Reproduction in Mann's *The Magic Mountain*
July 14, 2009 10:09 AM   Subscribe

This question is about the depiction of the sexual reproduction of animals in Thomas Mann's novel The Magic Mountain (1924). People with knowledge of biology, as well as people with knowledge of Mann's writing, may be able to give good answers.

I'm reading Mann's The Magic Mountain (the English translation by John E. Woods), and have reached the section titled "Research," in which the protagonist Hans Castorp has developed a sudden, obsessive interest in biology, and spends as much time as he can reading textbooks on the subject. In the following excerpt, Mann describes two species that Castorp reads about in a book on embryology:

In its serious pursuit of variations on this standard procedure [of sexual reproduction], nature had employed every conceivable farce and grotesquerie. In some animal species the male was a parasite in the intestine of the female. There were others where the male placed his arm down the gullet of the female to lay his sperm inside her; the arm, bitten off and vomited back up, now ran away on its fingers, long fooling scientists into believing it an independent life-form deserving a Greek and Latin name of its own. (p. 331 of the Everyman's Library edition)

Now, from what I've read of Mann (this is my second time through The Magic Mountain, and I've also read Joseph and his Brothers), he is many things, but not a fantasist.

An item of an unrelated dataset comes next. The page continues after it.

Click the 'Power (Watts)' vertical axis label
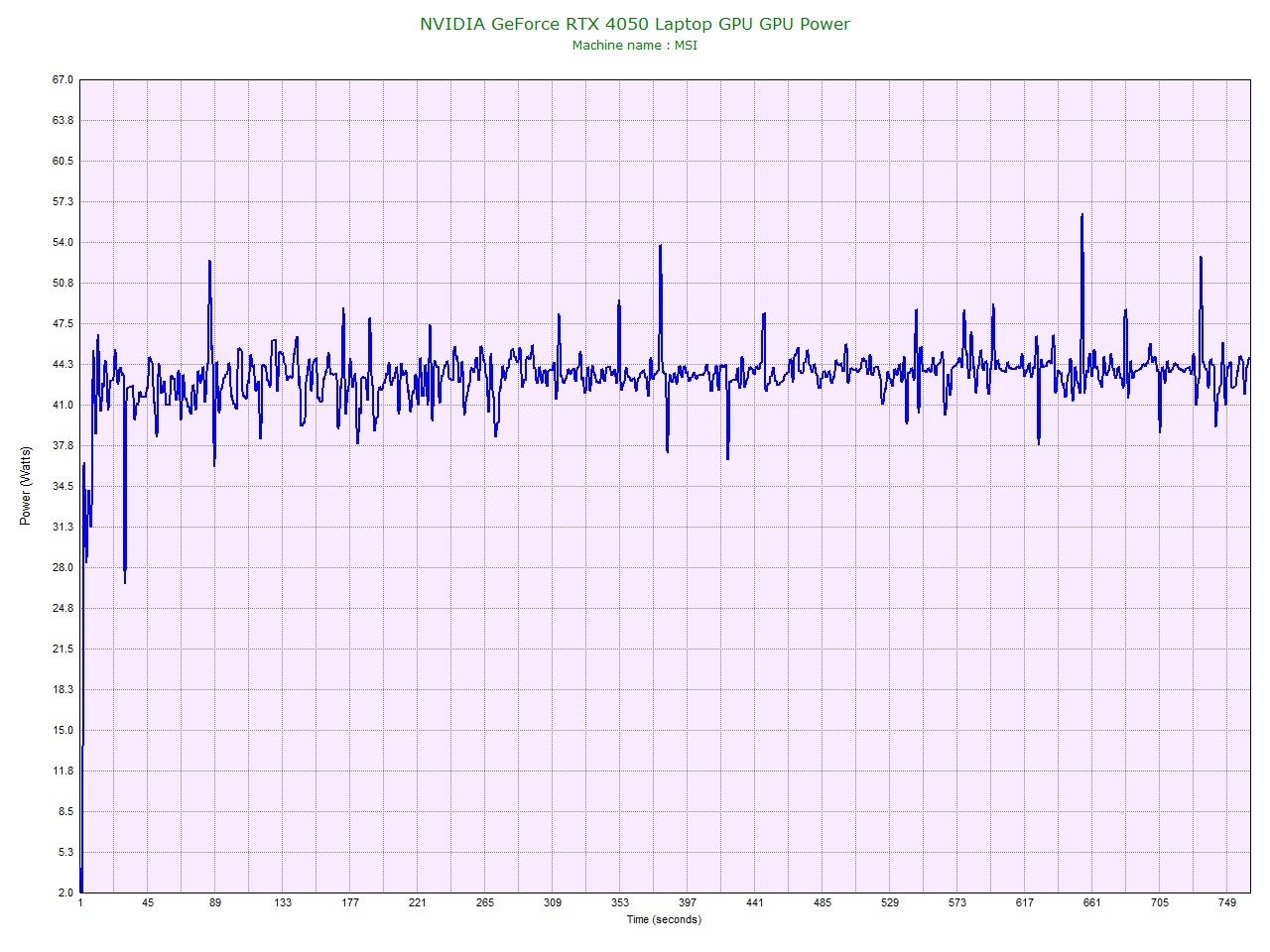Image resolution: width=1270 pixels, height=952 pixels. pos(25,486)
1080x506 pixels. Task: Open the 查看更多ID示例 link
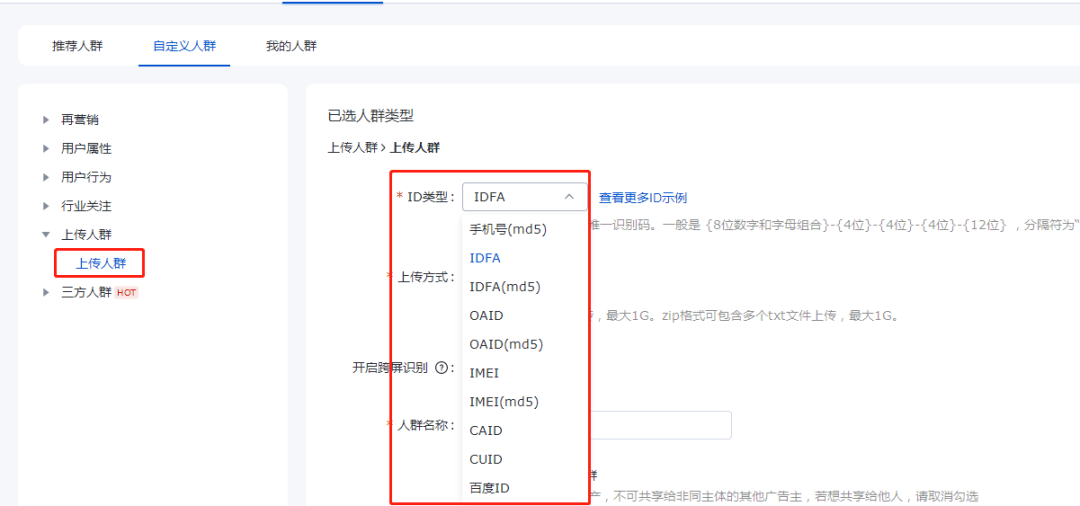pos(643,198)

So I'm assuming for the moment that he's not pulling my leg, and these animals actually exist in some form or other, though their descriptions might be distorted through the lens of Castorp's misunderstanding. It's probably also worth noting that this book was first published in German in 1924. All that said: what animals might Mann be describing?
posted by Prospero to Media & Arts (7 answers total) 3 users marked this as a favorite
 
If I'm not mistaken, squids' sperm-depositing arms are (often) torn off in the process. And there's one mollusk, I can't remember which, that mates by literally injecting the sperm into the female's flesh with a needle-like appendage. I'm sure those tentacles will wiggle around a bit after use.

And I have some vague recollection of a fish where the male is a permanent parasite to the female. I can't at all recall which one, though.
posted by Netzapper at 10:18 AM on July 14, 2009


Possibly the green spoon worm?
posted by DarkForest at 10:24 AM on July 14, 2009


And I have some vague recollection of a fish where the male is a permanent parasite to the female. I can't at all recall which one, though.

Anglerfish.
posted by mr_roboto at 10:26 AM on July 14, 2009


The parasitic male definitely sounds like the anglerfish, except I'm not sure if it's actually in the intestine of the female.
posted by Midnight Rambler at 12:21 PM on July 14, 2009


From the anglerfish article:

When it is mature, the male's digestive system degenerates, making him incapable of feeding independently, which necessitates his quickly finding a female anglerfish to prevent his death...The male then atrophies into nothing more than a pair of gonads

If you turned into a pair of gonads would you consider that preventing your death? The enzyme that dissolves the male mouth and the female skin is pretty sweet though. I wonder what it's made out of?
posted by scrutiny at 12:57 PM on July 14, 2009


As for a species where the "the male [is] a parasite in the intestine of the female," one might be a wasp species that injects its eggs into whitefly aphids, where they grow by eating the whitefly from the inside out. Not the same species, but I guess the female wasp could deposit its egg into a female, and the male eats its way out. This is according to Ridley's The Red Queen, page 15. Not elegant, but it kind of fits.

Here's pretty disturbing description: Eretmocerus eremicus

Some days, it's good to be human.
posted by LolaCola at 4:26 PM on July 14, 2009


Response by poster: Thanks, all, for the interesting answers. I also spoke to an evolutionary biologist about this, who also suggested the angler fish as sort of but not quite right, but was baffled by the description of the creature whose arm was severed during the process of mating, as it seemed to her to imply that the creature's reproductive system isn't separate from its digestive system.

At some point I may try to dig up the old Porter-Lowe translation of The Magic Mountain: it could be the case that it says something completely different.